EXTRACT:
Stuff Gil Says: WriterReaderPhaser: A story about a new (?) synchronization primitive

Sunday, November 16, 2014

WriterReaderPhaser: A story about a new (?) synchronization primitive

I recently added a synchronization primitive mechanism in my HdrHistogram and LatencyUtils code, which I think has generic use for some very common operations. Specifically, when wait-free writers are updating stuff that background analyzers or loggers needs to look at. I've isolated it in what I now call a WriterReaderPhaser. The name is very intentional, and we'll get to that in a moment. And to the code (all 66 actual lines of it, 200 with elaborate comments). But first, I'll stray into some "how did this come about" storytelling.

WriterReaderPhaser is a new (I think) synchronization primitive: It provides a straightforward interface and API to coordinate wait-free writing to a shared data structure with blocking reading operations of the same data. Readers view a stable (i.e. non changing, coherent) data set while writers continue to modify data without waiting. And readers are guaranteed forward progress, and will only block for other readers and for writers that may have been "in flight" at the time the reader establishes a stable view of the data.

How did this come about?

PROVIDED DATA:
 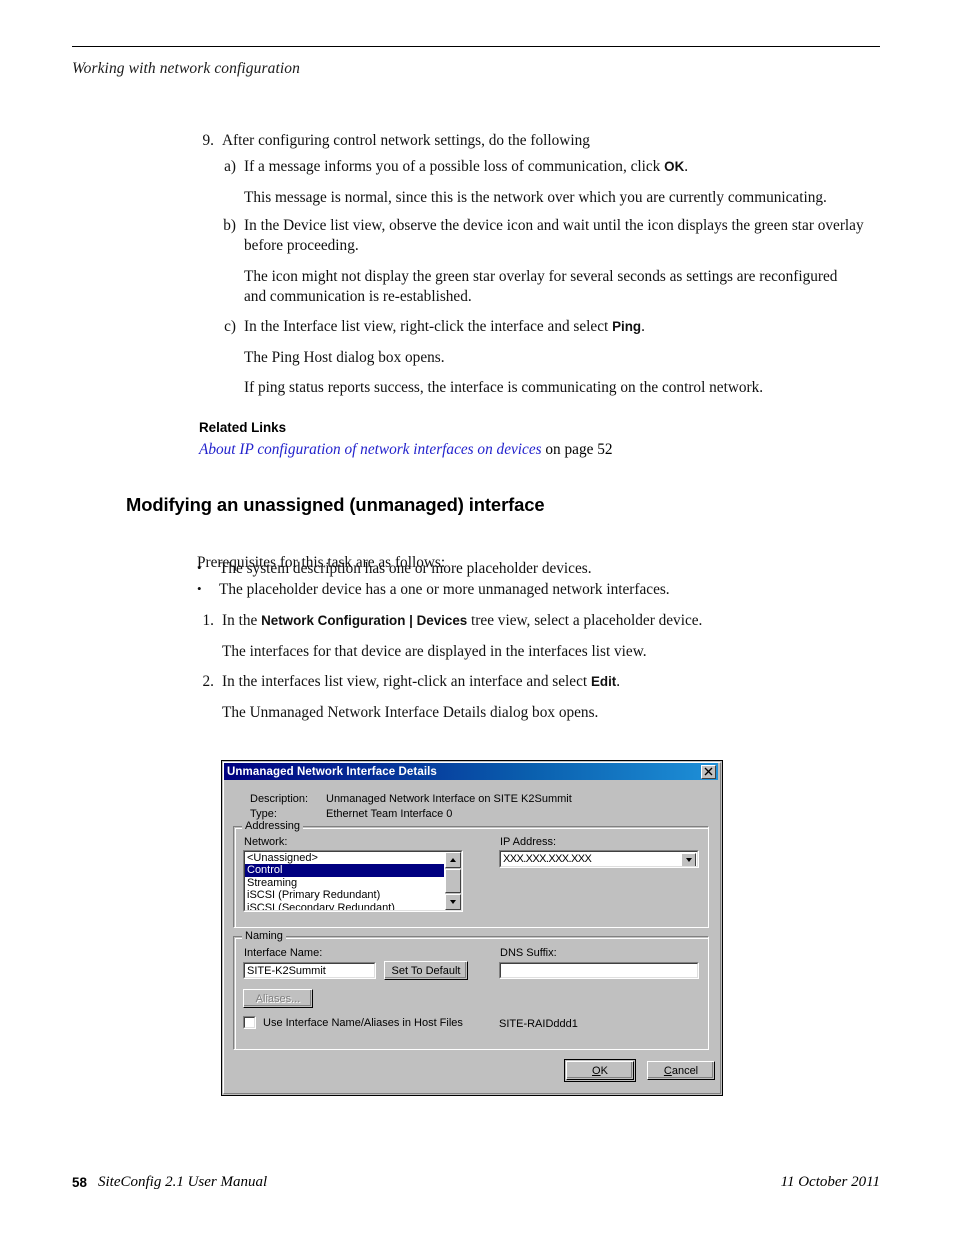 I want to click on use-host-files-checkbox: Use Interface Name/Aliases in Host Files, so click(x=353, y=1022).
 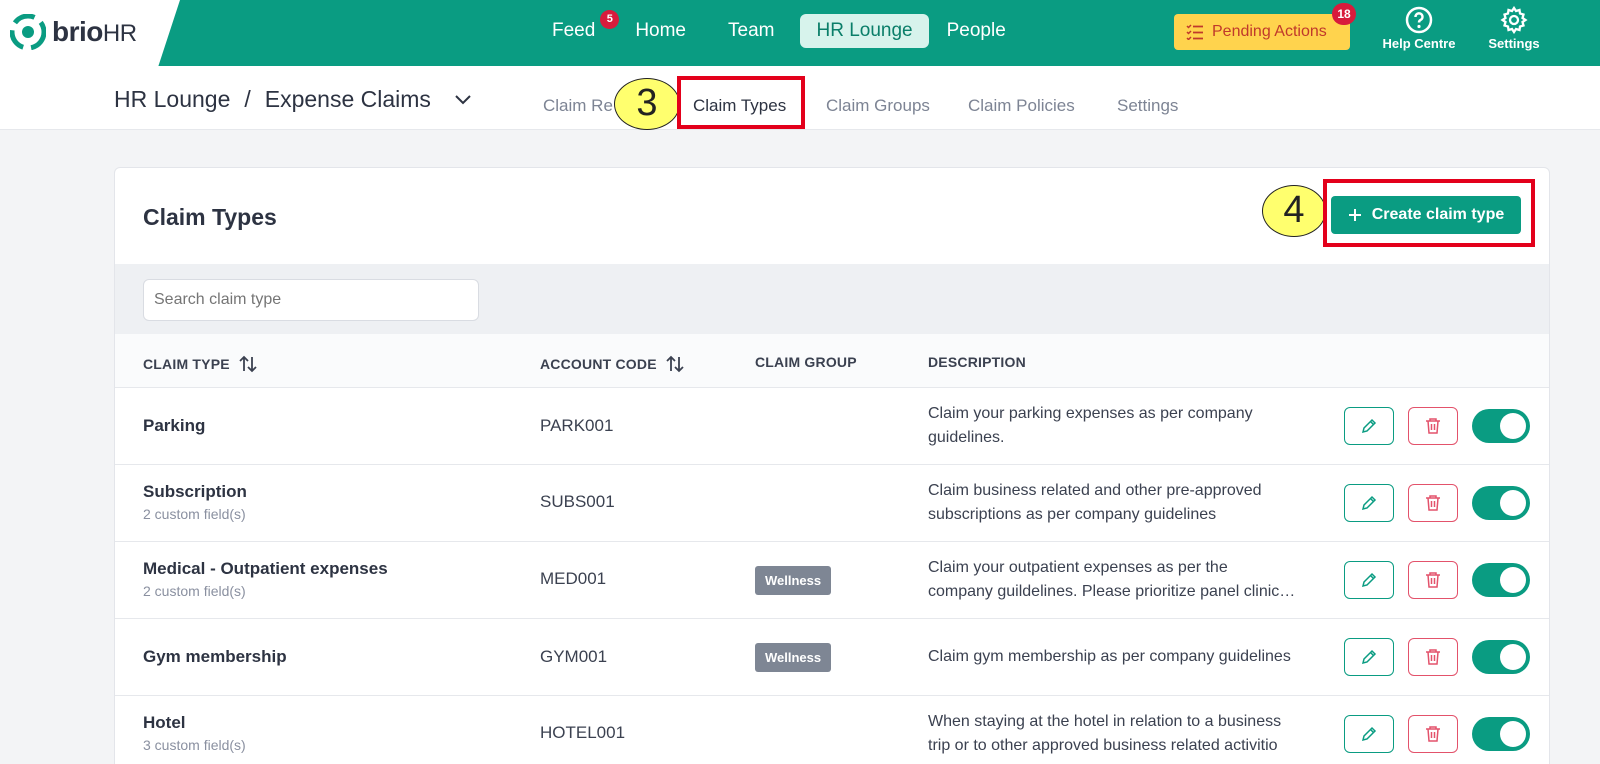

TO-DO ITEM: Continue the post on the WriterReaderPhaser synchronization primitive, picking up after its final line.

TASK OUTPUT:
This sometimes happens when I build stuff: I find myself in need of some behavior that I thought would be common, but for which I can't find an existing implementation, or a name, or a description. This can obviously be ascribed to my weak Google-fu skills, but after a while I give up and just build the thing, because "it's not that complicated". So I build a one-off implementation into whatever I am doing at the time, and move on with life. At some later point, I find myself needing the same thing again. And since I had already solved that problem once, I go back to my old code and (let's be honest) copy-and-paste my first implementation into whatever new thing I'm working on. Sometimes the little guy on my right shoulder wins over the other guy, and I come back and refactor the behavior into a separate class and build an API for more generic use, at which point the "does this deserve it's own library? It's own repo?" thinking starts, coupled with much Yak Shaving [1]. Sometimes the guy on the left shoulder wins, and I actually get on with the real work I was supposed to be doing. I'll leave it to you to decide which little guy is red and which is white.

Sometimes (usually much later) I realize that what I built was actually new. That even though I thought it was a common use case, and built my version simply out of impatience or frustration at not finding something I could use as-is, I may actually be the first person to solve it. Most of those times, this realization is quickly followed by someone showing me a paper or a piece of code that is 30 years old that makes me go "oh... right.". But sometimes that doesn't happen. Sometimes it really is new.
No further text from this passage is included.